▶ **INSTRUCTIONS FOR THE TASK**:
Of the entries below, return exactly those lines that fall between the one containing "Task: Select the OneDriveConsumer" and the one containing "Given: Click the", the two end lines included.
(PROVIDED RECORDS)
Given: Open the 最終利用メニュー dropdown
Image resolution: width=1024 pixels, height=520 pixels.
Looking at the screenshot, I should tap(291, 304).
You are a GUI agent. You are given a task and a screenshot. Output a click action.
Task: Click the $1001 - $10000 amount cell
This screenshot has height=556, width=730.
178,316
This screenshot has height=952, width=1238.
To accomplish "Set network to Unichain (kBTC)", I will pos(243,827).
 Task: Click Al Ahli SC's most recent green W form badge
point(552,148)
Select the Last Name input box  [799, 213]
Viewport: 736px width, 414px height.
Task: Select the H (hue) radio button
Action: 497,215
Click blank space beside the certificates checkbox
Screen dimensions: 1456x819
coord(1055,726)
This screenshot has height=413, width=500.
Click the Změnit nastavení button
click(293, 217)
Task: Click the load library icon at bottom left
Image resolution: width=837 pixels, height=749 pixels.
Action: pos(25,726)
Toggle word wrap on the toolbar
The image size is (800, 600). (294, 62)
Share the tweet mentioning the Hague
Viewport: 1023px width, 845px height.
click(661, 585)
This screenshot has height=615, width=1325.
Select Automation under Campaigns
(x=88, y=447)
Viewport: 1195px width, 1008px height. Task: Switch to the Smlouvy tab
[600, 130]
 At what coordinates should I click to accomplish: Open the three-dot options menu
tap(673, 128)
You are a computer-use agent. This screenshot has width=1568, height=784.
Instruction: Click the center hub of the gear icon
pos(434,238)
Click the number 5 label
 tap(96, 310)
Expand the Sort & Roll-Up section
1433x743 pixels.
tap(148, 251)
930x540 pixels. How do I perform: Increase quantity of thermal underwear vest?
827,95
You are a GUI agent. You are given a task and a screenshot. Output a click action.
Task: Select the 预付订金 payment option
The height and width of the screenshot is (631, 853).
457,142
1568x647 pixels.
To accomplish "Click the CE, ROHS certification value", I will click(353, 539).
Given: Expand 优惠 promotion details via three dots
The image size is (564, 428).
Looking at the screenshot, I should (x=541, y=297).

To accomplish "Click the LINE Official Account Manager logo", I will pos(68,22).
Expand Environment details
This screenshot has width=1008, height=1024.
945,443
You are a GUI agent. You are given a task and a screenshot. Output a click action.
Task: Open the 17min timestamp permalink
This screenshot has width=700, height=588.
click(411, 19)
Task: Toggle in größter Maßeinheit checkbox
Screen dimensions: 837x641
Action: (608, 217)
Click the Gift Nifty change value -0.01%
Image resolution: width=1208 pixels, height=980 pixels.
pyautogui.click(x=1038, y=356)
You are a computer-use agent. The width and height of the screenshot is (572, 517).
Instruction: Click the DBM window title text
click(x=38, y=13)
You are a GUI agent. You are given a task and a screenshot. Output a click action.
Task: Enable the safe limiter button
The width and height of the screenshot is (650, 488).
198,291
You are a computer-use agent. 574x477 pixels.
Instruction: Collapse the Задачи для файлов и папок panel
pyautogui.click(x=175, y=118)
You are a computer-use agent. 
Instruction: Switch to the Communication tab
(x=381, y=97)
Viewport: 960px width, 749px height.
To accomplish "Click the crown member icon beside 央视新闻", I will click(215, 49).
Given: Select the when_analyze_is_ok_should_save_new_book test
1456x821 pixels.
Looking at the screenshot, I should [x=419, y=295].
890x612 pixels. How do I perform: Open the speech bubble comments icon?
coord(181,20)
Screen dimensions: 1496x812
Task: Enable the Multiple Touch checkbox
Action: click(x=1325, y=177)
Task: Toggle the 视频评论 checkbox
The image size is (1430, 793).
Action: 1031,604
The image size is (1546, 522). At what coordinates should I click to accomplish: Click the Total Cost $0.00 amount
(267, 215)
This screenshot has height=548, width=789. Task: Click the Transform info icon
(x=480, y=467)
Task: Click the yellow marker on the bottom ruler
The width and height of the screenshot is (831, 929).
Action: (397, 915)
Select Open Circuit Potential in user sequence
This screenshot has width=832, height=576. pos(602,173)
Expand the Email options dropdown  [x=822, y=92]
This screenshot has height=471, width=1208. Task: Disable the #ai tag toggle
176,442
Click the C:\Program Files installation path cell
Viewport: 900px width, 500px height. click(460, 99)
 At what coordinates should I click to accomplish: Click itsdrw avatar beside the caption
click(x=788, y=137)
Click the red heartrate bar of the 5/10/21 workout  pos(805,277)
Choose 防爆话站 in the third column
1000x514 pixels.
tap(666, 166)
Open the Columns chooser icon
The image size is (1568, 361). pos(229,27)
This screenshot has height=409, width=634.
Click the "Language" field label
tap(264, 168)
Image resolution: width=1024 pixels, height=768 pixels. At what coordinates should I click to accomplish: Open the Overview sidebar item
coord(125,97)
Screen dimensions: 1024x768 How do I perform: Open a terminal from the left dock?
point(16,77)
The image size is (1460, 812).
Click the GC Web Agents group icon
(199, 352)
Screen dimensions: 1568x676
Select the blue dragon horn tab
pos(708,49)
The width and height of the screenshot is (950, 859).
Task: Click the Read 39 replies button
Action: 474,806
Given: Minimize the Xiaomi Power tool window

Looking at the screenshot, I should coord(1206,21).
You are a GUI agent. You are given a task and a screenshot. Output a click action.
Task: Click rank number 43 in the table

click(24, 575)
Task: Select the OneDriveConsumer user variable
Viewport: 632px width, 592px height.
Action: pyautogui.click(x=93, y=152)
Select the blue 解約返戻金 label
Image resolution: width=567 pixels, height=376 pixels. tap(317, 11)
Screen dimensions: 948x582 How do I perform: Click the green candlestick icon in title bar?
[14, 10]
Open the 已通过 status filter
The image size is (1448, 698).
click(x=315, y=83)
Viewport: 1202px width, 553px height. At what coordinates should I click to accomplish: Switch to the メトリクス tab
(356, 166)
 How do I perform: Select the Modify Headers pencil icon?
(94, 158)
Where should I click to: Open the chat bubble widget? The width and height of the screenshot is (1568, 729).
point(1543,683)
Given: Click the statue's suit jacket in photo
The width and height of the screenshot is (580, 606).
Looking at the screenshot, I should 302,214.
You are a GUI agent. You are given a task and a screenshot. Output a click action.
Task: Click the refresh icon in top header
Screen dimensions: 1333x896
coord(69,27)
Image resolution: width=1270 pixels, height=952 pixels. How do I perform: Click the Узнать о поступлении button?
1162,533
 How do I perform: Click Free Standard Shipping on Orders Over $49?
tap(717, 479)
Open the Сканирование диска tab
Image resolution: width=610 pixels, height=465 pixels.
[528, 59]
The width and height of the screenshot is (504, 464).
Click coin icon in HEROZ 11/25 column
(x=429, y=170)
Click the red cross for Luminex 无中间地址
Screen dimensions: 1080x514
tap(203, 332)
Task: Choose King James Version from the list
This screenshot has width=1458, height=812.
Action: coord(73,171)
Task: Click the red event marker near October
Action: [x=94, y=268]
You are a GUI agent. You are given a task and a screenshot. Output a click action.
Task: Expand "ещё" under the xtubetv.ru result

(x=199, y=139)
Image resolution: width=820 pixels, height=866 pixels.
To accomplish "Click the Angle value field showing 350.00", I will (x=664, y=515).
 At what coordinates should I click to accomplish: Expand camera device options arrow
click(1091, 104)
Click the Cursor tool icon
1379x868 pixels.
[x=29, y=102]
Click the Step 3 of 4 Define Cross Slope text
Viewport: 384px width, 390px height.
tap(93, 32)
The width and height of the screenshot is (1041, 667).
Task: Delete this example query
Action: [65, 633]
(End PROVIDED RECORDS)
▶ **TASK RESULT**:
Task: Select the OneDriveConsumer user variable
Viewport: 632px width, 592px height.
Action: pyautogui.click(x=93, y=152)
Select the blue 解約返戻金 label
Image resolution: width=567 pixels, height=376 pixels. tap(317, 11)
Screen dimensions: 948x582 How do I perform: Click the green candlestick icon in title bar?
[14, 10]
Open the 已通过 status filter
The image size is (1448, 698).
click(x=315, y=83)
Viewport: 1202px width, 553px height. At what coordinates should I click to accomplish: Switch to the メトリクス tab
(356, 166)
 How do I perform: Select the Modify Headers pencil icon?
(94, 158)
Where should I click to: Open the chat bubble widget? The width and height of the screenshot is (1568, 729).
point(1543,683)
Given: Click the statue's suit jacket in photo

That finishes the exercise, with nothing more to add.